- **INSTRUÇÃO DADA 1**:
Responda com base no texto sobre Almirante:
(a) Qual era o nome verdadeiro de Almirante?
(b) Em que ano Aloísio de Oliveira escreveu a carta em verso, e em que país morava então?
(c) De quem Almirante foi parceiro e, depois, biógrafo?

- **TEXTO DE LEITURA**:
'''
Poucos caras são tão interessantes na Música Popular
Brasileira da primeira metade do século 20 quanto Almirante (1908-1980), que
foi cantor, compositor, produtor musical, redator e produtor de programas de
rádio, grande pesquisador. Chamava-se Henrique Foreis Domingues; eu sempre
pronunciava “Forêis” esse sobrenome dele, mas mudei a pronúncia ao ver esse
trecho de uma carta em verso escrita para ele por Aloísio de Oliveira, então
(em 1943) morando nos EUA:
(...)
Se eu soubesse mais cedo
que pra você escrever
tivesse que aparecer
um caso de compaixão
que falasse ao coração
do meu amigo Foreis,
eu já teria arranjado
teria falsificado
uma porção de Josués.
Aloísio fazia parte do Bando da Lua e estava nos EUA
acompanhando Carmen Miranda, uma das grandes amigas e parceiras musicais de
Almirante. Pouca coisa que aconteceu de importante na música radiofônica das
décadas de 1930 em diante não teve Almirante por perto. Foi também grande
parceiro (e depois biógrafo) de Noel Rosa, seu companheiro do famoso “Bando de
Tangarás”.
'''
- **INSTRUÇÃO DADA 2**:
Redigite as linhas dos registros brutos a partir da linha que contém "Open Ersten Liefertermin ändern link" e pare após a linha que contém "Action: click(x=321, y=178)".

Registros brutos
'''
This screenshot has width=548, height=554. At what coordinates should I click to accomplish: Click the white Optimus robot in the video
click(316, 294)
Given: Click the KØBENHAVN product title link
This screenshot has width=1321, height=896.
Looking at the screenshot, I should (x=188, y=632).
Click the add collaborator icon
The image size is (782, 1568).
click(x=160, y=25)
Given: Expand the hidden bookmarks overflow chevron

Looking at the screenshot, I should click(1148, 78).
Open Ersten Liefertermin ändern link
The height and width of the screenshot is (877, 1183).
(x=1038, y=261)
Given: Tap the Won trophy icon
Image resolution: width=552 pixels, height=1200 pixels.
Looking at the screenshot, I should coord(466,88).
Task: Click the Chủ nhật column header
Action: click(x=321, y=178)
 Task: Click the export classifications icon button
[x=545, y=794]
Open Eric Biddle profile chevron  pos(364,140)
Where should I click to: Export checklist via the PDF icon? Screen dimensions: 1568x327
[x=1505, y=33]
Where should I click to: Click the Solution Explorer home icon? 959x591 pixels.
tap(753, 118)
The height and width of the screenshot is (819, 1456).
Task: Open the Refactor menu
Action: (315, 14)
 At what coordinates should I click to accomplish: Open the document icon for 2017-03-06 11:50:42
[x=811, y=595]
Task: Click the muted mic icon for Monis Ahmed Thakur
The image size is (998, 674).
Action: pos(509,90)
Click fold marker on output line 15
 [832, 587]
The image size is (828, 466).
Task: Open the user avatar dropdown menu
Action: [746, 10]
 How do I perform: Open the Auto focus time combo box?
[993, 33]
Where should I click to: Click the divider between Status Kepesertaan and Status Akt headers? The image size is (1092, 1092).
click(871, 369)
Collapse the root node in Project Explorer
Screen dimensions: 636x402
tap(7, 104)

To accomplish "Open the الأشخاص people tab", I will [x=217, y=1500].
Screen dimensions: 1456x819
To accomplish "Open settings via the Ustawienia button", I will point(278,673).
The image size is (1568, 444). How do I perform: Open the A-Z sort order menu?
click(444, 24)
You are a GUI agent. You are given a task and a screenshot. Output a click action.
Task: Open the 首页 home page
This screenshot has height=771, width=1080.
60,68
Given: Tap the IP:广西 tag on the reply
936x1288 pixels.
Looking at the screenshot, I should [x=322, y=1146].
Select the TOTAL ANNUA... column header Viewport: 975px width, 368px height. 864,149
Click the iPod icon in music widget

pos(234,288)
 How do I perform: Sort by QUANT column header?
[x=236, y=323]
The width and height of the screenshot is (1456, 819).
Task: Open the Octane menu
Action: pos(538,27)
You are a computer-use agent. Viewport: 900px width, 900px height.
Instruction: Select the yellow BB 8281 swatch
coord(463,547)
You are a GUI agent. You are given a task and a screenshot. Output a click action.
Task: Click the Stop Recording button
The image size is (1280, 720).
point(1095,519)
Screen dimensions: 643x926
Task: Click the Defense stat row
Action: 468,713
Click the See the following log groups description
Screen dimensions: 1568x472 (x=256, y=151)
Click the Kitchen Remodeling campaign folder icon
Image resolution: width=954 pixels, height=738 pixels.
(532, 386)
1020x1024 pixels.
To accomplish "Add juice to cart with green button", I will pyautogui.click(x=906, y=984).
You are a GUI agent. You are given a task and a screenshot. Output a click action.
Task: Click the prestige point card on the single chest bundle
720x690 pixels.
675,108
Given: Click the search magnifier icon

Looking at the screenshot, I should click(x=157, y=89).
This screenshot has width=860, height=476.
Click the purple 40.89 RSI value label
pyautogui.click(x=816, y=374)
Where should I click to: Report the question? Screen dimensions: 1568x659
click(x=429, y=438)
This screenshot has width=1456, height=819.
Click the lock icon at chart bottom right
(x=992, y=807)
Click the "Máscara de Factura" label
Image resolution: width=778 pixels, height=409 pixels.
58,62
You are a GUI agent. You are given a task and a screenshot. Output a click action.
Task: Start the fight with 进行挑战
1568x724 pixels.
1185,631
'''
- **RESPOSTA FINAL 1**:
(a) Henrique Foreis Domingues.
(b) Em 1943, nos EUA.
(c) De Noel Rosa.

- **RESPOSTA FINAL 2**:
Open Ersten Liefertermin ändern link
The height and width of the screenshot is (877, 1183).
(x=1038, y=261)
Given: Tap the Won trophy icon
Image resolution: width=552 pixels, height=1200 pixels.
Looking at the screenshot, I should coord(466,88).
Task: Click the Chủ nhật column header
Action: click(x=321, y=178)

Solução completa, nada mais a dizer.